* **RECORDS TO PROCESS**:
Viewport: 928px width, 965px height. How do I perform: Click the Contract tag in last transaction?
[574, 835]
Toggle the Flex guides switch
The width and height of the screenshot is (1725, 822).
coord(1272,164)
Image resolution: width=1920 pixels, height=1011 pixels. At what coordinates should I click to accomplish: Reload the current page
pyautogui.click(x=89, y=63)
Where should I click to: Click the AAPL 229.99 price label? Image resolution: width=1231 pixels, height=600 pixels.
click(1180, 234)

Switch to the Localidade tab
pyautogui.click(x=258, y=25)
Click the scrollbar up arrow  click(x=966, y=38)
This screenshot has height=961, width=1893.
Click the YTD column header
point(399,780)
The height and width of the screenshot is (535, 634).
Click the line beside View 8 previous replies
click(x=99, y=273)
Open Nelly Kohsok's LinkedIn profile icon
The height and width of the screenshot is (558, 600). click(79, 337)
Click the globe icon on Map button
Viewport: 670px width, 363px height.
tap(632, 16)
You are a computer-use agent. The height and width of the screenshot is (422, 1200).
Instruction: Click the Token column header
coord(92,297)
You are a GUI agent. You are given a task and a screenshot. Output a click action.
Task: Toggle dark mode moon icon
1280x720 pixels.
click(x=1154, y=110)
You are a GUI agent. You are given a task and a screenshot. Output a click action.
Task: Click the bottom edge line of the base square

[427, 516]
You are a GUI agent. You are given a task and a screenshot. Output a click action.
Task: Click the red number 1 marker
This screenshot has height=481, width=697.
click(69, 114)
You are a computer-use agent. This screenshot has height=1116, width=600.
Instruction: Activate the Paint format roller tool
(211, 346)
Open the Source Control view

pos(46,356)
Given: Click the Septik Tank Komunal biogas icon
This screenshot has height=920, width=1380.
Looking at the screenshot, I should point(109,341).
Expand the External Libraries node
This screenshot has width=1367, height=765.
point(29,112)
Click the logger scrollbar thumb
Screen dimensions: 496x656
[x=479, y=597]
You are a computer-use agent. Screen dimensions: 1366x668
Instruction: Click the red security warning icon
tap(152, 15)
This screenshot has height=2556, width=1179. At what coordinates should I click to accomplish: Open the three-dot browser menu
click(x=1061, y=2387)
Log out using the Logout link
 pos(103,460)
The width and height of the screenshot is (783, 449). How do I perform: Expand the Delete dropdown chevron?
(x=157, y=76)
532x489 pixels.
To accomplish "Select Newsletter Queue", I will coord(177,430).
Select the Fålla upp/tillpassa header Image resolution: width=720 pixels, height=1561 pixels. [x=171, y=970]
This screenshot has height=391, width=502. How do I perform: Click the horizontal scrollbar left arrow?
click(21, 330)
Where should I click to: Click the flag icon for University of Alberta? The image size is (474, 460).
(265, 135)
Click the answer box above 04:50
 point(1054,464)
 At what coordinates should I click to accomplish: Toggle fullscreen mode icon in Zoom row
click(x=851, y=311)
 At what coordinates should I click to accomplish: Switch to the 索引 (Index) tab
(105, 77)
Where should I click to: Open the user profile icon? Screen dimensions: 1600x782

* **WORK REQUIRED**:
From the first line to the last, return the listing exactly.

* **RESPONSE BOX**:
Viewport: 928px width, 965px height. How do I perform: Click the Contract tag in last transaction?
[574, 835]
Toggle the Flex guides switch
The width and height of the screenshot is (1725, 822).
coord(1272,164)
Image resolution: width=1920 pixels, height=1011 pixels. At what coordinates should I click to accomplish: Reload the current page
pyautogui.click(x=89, y=63)
Where should I click to: Click the AAPL 229.99 price label? Image resolution: width=1231 pixels, height=600 pixels.
click(1180, 234)

Switch to the Localidade tab
pyautogui.click(x=258, y=25)
Click the scrollbar up arrow  click(x=966, y=38)
This screenshot has height=961, width=1893.
Click the YTD column header
point(399,780)
The height and width of the screenshot is (535, 634).
Click the line beside View 8 previous replies
click(x=99, y=273)
Open Nelly Kohsok's LinkedIn profile icon
The height and width of the screenshot is (558, 600). click(79, 337)
Click the globe icon on Map button
Viewport: 670px width, 363px height.
tap(632, 16)
You are a computer-use agent. The height and width of the screenshot is (422, 1200).
Instruction: Click the Token column header
coord(92,297)
You are a GUI agent. You are given a task and a screenshot. Output a click action.
Task: Toggle dark mode moon icon
1280x720 pixels.
click(x=1154, y=110)
You are a GUI agent. You are given a task and a screenshot. Output a click action.
Task: Click the bottom edge line of the base square

[427, 516]
You are a GUI agent. You are given a task and a screenshot. Output a click action.
Task: Click the red number 1 marker
This screenshot has height=481, width=697.
click(69, 114)
You are a computer-use agent. This screenshot has height=1116, width=600.
Instruction: Activate the Paint format roller tool
(211, 346)
Open the Source Control view

pos(46,356)
Given: Click the Septik Tank Komunal biogas icon
This screenshot has height=920, width=1380.
Looking at the screenshot, I should point(109,341).
Expand the External Libraries node
This screenshot has width=1367, height=765.
point(29,112)
Click the logger scrollbar thumb
Screen dimensions: 496x656
[x=479, y=597]
You are a computer-use agent. Screen dimensions: 1366x668
Instruction: Click the red security warning icon
tap(152, 15)
This screenshot has height=2556, width=1179. At what coordinates should I click to accomplish: Open the three-dot browser menu
click(x=1061, y=2387)
Log out using the Logout link
 pos(103,460)
The width and height of the screenshot is (783, 449). How do I perform: Expand the Delete dropdown chevron?
(x=157, y=76)
532x489 pixels.
To accomplish "Select Newsletter Queue", I will coord(177,430).
Select the Fålla upp/tillpassa header Image resolution: width=720 pixels, height=1561 pixels. [x=171, y=970]
This screenshot has height=391, width=502. How do I perform: Click the horizontal scrollbar left arrow?
click(21, 330)
Where should I click to: Click the flag icon for University of Alberta? The image size is (474, 460).
(265, 135)
Click the answer box above 04:50
 point(1054,464)
 At what coordinates should I click to accomplish: Toggle fullscreen mode icon in Zoom row
click(x=851, y=311)
 At what coordinates should I click to accomplish: Switch to the 索引 (Index) tab
(105, 77)
Where should I click to: Open the user profile icon? Screen dimensions: 1600x782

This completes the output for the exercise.